● Material to process:
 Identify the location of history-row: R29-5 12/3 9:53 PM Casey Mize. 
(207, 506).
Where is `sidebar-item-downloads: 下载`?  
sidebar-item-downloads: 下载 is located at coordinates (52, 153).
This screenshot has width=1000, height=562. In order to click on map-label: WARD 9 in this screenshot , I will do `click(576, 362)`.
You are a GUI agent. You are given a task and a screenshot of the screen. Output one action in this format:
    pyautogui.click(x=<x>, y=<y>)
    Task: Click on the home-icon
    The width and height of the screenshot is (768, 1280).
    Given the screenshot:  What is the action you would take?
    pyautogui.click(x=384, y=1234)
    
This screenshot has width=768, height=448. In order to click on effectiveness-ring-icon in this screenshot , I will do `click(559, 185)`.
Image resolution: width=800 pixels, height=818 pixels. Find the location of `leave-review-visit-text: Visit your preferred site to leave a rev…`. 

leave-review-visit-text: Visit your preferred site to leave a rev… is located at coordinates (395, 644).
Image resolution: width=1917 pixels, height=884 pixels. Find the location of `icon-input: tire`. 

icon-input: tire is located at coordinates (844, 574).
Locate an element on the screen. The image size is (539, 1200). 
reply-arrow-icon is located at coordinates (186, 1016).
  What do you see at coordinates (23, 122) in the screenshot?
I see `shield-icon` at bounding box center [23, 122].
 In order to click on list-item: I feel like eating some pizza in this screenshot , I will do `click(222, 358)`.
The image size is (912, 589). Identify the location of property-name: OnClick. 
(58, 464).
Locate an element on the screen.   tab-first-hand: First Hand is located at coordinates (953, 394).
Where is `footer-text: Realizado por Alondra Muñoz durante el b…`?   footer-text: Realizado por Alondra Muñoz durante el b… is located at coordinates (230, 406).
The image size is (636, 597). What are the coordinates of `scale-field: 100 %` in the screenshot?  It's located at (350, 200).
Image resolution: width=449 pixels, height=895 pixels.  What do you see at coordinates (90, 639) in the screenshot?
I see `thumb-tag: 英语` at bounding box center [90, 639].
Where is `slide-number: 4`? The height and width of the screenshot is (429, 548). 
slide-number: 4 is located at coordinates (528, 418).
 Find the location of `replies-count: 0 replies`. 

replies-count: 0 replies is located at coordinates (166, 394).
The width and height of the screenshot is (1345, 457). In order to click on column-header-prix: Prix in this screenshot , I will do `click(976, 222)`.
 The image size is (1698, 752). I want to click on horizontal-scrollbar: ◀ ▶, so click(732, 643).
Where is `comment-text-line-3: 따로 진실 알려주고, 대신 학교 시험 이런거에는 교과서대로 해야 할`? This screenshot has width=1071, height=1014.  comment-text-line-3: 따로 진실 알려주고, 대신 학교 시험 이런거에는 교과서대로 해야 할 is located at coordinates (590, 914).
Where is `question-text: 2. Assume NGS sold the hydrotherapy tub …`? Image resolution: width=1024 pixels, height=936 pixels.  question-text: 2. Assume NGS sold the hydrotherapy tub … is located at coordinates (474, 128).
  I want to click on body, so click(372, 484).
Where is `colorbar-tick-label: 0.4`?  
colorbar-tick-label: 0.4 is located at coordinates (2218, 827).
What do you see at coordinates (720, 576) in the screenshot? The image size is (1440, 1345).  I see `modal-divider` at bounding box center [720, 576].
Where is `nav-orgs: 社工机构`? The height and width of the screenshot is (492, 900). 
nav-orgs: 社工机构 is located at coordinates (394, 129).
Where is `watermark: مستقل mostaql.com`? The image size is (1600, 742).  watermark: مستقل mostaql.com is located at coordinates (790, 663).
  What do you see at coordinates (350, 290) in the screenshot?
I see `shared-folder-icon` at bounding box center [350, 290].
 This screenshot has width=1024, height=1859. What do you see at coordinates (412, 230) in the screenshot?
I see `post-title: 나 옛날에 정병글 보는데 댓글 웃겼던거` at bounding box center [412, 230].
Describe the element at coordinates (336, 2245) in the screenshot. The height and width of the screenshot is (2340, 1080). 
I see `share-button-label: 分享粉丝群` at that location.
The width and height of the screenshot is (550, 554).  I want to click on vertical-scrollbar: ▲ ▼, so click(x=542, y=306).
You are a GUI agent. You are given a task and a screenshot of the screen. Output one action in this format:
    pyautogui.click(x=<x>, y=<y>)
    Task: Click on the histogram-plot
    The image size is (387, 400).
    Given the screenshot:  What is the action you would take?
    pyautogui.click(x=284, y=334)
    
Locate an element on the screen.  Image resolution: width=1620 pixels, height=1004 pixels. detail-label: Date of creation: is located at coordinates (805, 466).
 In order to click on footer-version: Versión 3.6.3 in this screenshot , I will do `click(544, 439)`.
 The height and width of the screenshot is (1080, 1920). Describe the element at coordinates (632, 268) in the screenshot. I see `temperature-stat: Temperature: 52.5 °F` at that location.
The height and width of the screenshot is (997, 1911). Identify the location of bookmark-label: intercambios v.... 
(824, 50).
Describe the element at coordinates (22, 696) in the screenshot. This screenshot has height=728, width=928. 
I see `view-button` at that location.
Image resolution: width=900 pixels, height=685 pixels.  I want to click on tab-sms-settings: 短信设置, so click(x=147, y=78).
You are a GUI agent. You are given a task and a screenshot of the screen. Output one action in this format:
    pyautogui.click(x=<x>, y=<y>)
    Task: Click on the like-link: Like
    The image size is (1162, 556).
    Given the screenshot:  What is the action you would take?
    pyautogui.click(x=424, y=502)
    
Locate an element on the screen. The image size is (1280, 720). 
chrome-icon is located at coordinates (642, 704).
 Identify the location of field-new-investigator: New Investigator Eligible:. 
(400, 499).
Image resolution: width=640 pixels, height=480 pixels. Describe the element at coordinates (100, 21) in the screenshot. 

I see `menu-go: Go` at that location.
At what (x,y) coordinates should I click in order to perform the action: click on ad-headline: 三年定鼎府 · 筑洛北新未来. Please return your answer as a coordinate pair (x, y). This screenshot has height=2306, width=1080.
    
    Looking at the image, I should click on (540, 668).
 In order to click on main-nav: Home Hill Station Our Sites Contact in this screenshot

● The problem:
Rewrite the items from the line with "At what (x,y)" through the end of the items, renaming "main-nav" to "top-nav" and leaving everything else unchanged.

● Answer to the problem:
At what (x,y) coordinates should I click in order to perform the action: click on ad-headline: 三年定鼎府 · 筑洛北新未来. Please return your answer as a coordinate pair (x, y). This screenshot has height=2306, width=1080.
    
    Looking at the image, I should click on (540, 668).
 In order to click on top-nav: Home Hill Station Our Sites Contact in this screenshot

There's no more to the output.